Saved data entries
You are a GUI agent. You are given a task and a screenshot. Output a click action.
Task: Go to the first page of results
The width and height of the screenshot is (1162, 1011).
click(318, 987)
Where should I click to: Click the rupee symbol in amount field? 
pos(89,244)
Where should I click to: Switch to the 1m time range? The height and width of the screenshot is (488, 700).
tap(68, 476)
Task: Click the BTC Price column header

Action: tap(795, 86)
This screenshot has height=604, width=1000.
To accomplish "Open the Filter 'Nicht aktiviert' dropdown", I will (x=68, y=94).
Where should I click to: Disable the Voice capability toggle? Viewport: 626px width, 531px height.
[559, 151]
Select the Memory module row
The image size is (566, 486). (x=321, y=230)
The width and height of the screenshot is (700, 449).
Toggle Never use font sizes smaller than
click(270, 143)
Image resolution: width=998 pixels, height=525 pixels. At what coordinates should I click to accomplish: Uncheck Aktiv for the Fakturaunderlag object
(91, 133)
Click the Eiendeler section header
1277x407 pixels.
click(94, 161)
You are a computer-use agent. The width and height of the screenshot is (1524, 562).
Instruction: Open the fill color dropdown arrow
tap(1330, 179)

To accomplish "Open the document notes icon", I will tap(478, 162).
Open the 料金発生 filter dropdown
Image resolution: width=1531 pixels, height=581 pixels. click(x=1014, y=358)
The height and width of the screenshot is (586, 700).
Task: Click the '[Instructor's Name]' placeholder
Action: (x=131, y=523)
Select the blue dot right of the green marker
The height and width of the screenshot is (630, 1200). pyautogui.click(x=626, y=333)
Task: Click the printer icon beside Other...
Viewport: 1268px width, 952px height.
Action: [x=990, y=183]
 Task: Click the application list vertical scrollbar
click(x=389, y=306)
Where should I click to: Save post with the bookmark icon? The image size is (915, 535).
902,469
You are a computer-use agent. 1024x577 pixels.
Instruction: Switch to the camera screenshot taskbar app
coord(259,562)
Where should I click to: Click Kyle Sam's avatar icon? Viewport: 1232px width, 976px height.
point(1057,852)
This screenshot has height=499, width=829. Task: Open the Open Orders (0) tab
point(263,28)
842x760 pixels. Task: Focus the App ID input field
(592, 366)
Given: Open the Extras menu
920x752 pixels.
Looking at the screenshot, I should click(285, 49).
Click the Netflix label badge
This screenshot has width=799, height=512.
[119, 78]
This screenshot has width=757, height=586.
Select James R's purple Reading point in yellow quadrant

▸ Exercise details
Your task is to reproduce exactly the lines that begin with the one containing "Instruction: Open the" and continue to the end of the data, both ends included.

▸ The completed task
Instruction: Open the fill color dropdown arrow
tap(1330, 179)

To accomplish "Open the document notes icon", I will tap(478, 162).
Open the 料金発生 filter dropdown
Image resolution: width=1531 pixels, height=581 pixels. click(x=1014, y=358)
The height and width of the screenshot is (586, 700).
Task: Click the '[Instructor's Name]' placeholder
Action: (x=131, y=523)
Select the blue dot right of the green marker
The height and width of the screenshot is (630, 1200). pyautogui.click(x=626, y=333)
Task: Click the printer icon beside Other...
Viewport: 1268px width, 952px height.
Action: [x=990, y=183]
 Task: Click the application list vertical scrollbar
click(x=389, y=306)
Where should I click to: Save post with the bookmark icon? The image size is (915, 535).
902,469
You are a computer-use agent. 1024x577 pixels.
Instruction: Switch to the camera screenshot taskbar app
coord(259,562)
Where should I click to: Click Kyle Sam's avatar icon? Viewport: 1232px width, 976px height.
point(1057,852)
This screenshot has height=499, width=829. Task: Open the Open Orders (0) tab
point(263,28)
842x760 pixels. Task: Focus the App ID input field
(592, 366)
Given: Open the Extras menu
920x752 pixels.
Looking at the screenshot, I should click(285, 49).
Click the Netflix label badge
This screenshot has width=799, height=512.
[119, 78]
This screenshot has width=757, height=586.
Select James R's purple Reading point in yellow quadrant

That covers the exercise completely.